Early career Counts' first position was head of the Department of Education at
Delaware College from 1916–1918, then as a professor at
Harris Teachers College in 1918. Counts taught at the
University of Washington in 1919, then
Yale in 1920. Then, in 1926, he taught at the University of Chicago. In 1924 he published
The Principles of Education, (1924) with
J. Crosby Chapman. During this period Counts favored Dewey's
progressive education model of
child-centered learning, and this book provided a broad overview of education from that perspective. In 1926 Counts returned to the University of Chicago. The next year he began a remarkable tenure at
Columbia University Teachers College. He remained here until he was forced to retire in 1955. In 1930 Counts wrote
American Road to Culture a global perspective on education. In this book he identifies ten "controlling ideas" in U.S. education. He also talks about individual success, national solidarity, and philosophic uncertainty. Regarding this book's case about
American schools,
H. G. Wells said, "the complete ideological sterilization of the common schools of the Republic is demonstrated beyond question. The sterilization was deliberate."

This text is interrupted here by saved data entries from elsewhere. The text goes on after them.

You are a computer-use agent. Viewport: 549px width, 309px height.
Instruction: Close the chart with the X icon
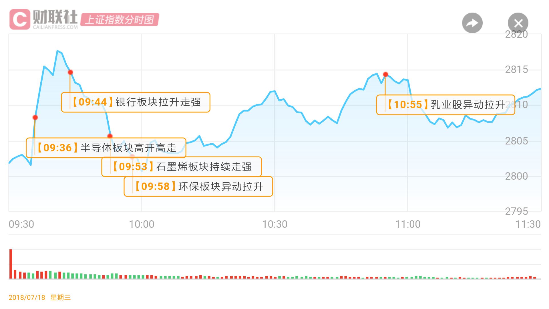tap(518, 23)
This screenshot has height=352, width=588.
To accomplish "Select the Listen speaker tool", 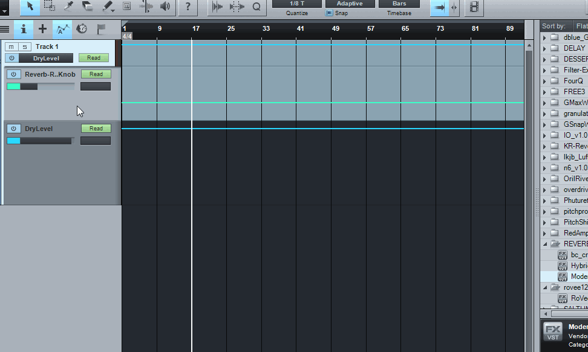I will [x=165, y=7].
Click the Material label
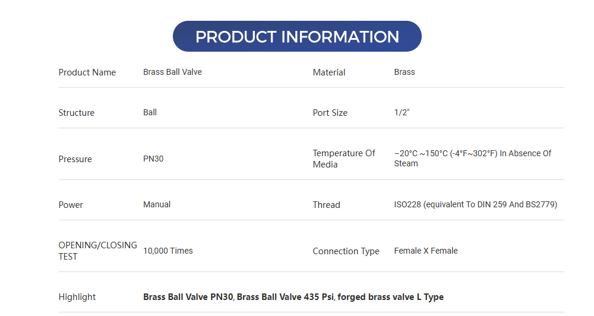The width and height of the screenshot is (594, 316). [x=329, y=72]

Dare the School Build a New Social Order? After publishing two comparative studies of the
Soviet education system,
The New Russian Primer. (1931) and
The Soviet Challenge to America. (1931), Counts was invited to address to the
Progressive Education Association. His papers, delivered over three separate speeches, formed the core of the book,
Dare the School Build a New Social Order?, published in 1932. Counts provides a clear examination of the
cultural,
social and
political purposes of education, and proponents the deliberate examination and navigation of teaching for political purposes. In his address Counts proposed that teachers "dare build a new social order" through a complex, but definitely possible, process. He explained that only through schooling could students be educated for a life in a world transformed by massive changes in science, industry, and technology. Counts insisted that responsible educators "cannot evade the responsibility of participating actively in the task of reconstituting the democratic tradition and of thus working positively toward a new society." Counts' address to the PEA and the subsequent publication put him in the forefront of the
social reconstructionism movement in education. Conservative educators attacked the premise of Counts' assertion, and progressive educators recoiled at his criticism of their practices.
W. E. B. Du Bois issued a rebuttal to Counts' assertions that teachers were capable of building a "new social order". In 1935 he spoke to a Georgia African American teacher's convention, curtly discounting the nature of the education system today.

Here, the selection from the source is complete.